SFE2006 Oral Communications Pituitary, ovary and steroids (8 abstracts)
St Helier Hospital, Carshalton, Surrey, United Kingdom.
A 30 year old gentleman presented with long standing symptoms of polyuria and polydypsia and poor libido. On examination he was short (155 cm), weighed 108 kg with a body mass index of 45.1. Investigations revealed normal Blood Glucose, renal function, liver function and calcium. Water deprivation test confirmed the diagnosis of Cranial Diabetes Insipidus. He was started on DDAVP tablets 100 micrograms twice daily. Further tests showed a normal IGF-1, synacthen test and prolactin. His FT4 was 9.8 pmol/L (1023) with a TSH of 1.14 mU/L, rising to 8.91 after TRH. His serum testosterone was 1.7 nmol/L (1040), basal FSH of 0.3 U/L and LH of 0.1 U/L with no significant rise after LHRH. MRI brain revealed congenital midline defects and dysgenesis of the Corpus Callosum, with the anterior portion present but the posterior portion was absent. There was also a trans-sphenoidal encephalocele, with elongation of the anterior third ventricle and stretching of the pituitary gland through the defect.

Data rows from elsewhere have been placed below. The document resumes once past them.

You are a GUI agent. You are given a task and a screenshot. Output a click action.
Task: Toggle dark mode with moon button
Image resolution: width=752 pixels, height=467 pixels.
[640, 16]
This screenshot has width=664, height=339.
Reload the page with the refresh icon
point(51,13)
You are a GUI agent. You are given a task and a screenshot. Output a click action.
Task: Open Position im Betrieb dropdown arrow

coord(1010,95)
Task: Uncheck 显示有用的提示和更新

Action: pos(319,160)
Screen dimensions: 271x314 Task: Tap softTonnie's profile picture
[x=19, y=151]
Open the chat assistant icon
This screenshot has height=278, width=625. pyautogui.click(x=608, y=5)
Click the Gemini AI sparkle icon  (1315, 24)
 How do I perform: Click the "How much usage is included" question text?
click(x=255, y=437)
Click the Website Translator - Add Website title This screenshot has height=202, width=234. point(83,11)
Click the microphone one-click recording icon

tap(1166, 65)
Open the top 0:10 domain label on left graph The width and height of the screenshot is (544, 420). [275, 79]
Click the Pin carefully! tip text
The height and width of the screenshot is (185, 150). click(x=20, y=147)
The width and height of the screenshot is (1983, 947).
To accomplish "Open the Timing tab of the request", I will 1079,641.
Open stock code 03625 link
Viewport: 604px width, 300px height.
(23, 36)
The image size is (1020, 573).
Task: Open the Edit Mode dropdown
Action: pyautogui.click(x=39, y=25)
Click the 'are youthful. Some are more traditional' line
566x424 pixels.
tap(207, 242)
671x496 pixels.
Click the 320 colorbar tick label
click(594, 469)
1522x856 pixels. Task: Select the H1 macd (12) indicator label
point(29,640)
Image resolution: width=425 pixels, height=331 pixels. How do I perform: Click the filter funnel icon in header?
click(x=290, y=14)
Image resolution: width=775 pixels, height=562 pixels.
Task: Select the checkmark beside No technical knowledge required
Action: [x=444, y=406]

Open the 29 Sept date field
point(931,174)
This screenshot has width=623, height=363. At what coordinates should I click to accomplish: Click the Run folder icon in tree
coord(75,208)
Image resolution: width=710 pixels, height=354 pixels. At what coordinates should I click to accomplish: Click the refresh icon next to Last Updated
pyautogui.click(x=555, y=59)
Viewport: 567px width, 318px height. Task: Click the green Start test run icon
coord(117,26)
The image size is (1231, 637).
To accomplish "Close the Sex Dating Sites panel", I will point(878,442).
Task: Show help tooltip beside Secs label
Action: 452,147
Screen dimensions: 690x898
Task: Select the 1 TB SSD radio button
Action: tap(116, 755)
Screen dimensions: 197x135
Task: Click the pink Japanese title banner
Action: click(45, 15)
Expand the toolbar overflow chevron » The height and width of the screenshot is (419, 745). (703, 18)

Clinical diagnosis of hypopituitarism with midline brain abnormalities was made. His symptoms have dramatically improved on replacement thyroxine, testosterone and DDAVP. In congenital midline brain malformation there is a spectrum of disordered neuro-anatomy associated with variable pituitary function. However initial presentation of congenital midline malformation in adult life is rare. This case emphasizes the need to fully assess the endocrine function in patients with midline structural defects. Radiologists should consider endocrine referrals in all patients in whom midline congenital malformations are detected.